Título: 'Ter seqüela é prova de que venci', afirma jovem
Autor: Eduardo Nunomura
Fonte: O Estado de São Paulo, 12/06/2005, Vida&, p. A21

Nem todos os sobreviventes do câncer infantil carregarão seqüelas. Outros, porém, carregarão a doença, adormecida no corpo. Gabriela Sant'Ana, de 19 anos, tem 0,5% do tamanho original de um tumor que se alojou no cérebro aos 4 anos. Clinicamente está curada. Ao voltar da cirurgia, depois da delicada extração de um astrocitoma, os pais ouviram a primeira frase da filha: "Quem apagou a luz do quarto?" "Fico feliz com a seqüela, porque se tenho uma é a maior prova de que venci", diz Gabriela, hoje uma esforçada freqüentadora de cursos - quer sair da condição de desempregada. O último foi de auxiliar de radiologia. Aprendeu a manipular químicas, revelar radiografias e limpar máquinas. Fez também cursos de artesanato, culinária e computação. Namora Leonardo, de 20 anos, que tem visão subnormal por causa de um glaucoma. Sonha em ter um emprego, fazer uma faculdade, ter filhos (dois pelo menos) e ensiná-los a amar a vida. "O câncer deixou de ser 'aquela doença'. É por isso que não gosto quando sentem pena de nós."

Rosilene de Souza Brito, de 22 anos, é outra sobrevivente do câncer. Em fevereiro de 1994, diagnosticaram um osteossarcoma, poucos dias depois que sofreu uma forte queda numa brincadeira. Os primeiros médicos lhe receitaram um analgésico. Seria apenas uma luxação. No Hospital São Paulo, a doença foi descoberta. Ela só pensou numa coisa: a queda de cabelos por causa da quimioterapia.

Um mês depois, a junta médica anunciou: "Seu tumor não evoluiu, mas não regrediu. Vamos fazer uma amputação radical." A mãe se desesperou. Não queria acreditar que aquela era a única saída. Rosilene decidiu. O braço era dela, afinal. Um dia antes da cirurgia, quando a adolescente ainda imaginava que os médicos podiam estar errados, pintou as unhas de rosa. "Quando me deram um espelho, não consegui me ver naquela imagem." Ela foi encaminhada ao Graac, onde aprendeu a recuperar a auto-estima. E descobriu que mesmo sem o braço podia fazer tudo, desde faxina até ser ótima usuária de computador.

Há um ano, Rosilene vive com o marido, cuja irmã morreu de câncer aos 12 anos. Estuda Marketing com bolsa do Graac, mas gostaria de ser pedagoga. Desde os 13, trabalha.
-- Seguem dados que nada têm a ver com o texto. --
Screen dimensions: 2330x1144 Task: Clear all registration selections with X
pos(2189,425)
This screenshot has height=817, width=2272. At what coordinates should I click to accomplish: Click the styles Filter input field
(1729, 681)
Depois que perdeu o braço enfrentou muitos preconceitos, alguns tão horrendos como o de uma recrutadora que disse: "Não pedi pessoas faltando peças."

Ela sabe que hoje há muitos tratamentos mais avançados e os pacientes não têm mais de amputar braços ou pernas. "Casos como o meu permitiram que os médicos evoluíssem." Seu mais recente e desafiador sonho: dirigir um carro. Vai chegar lá.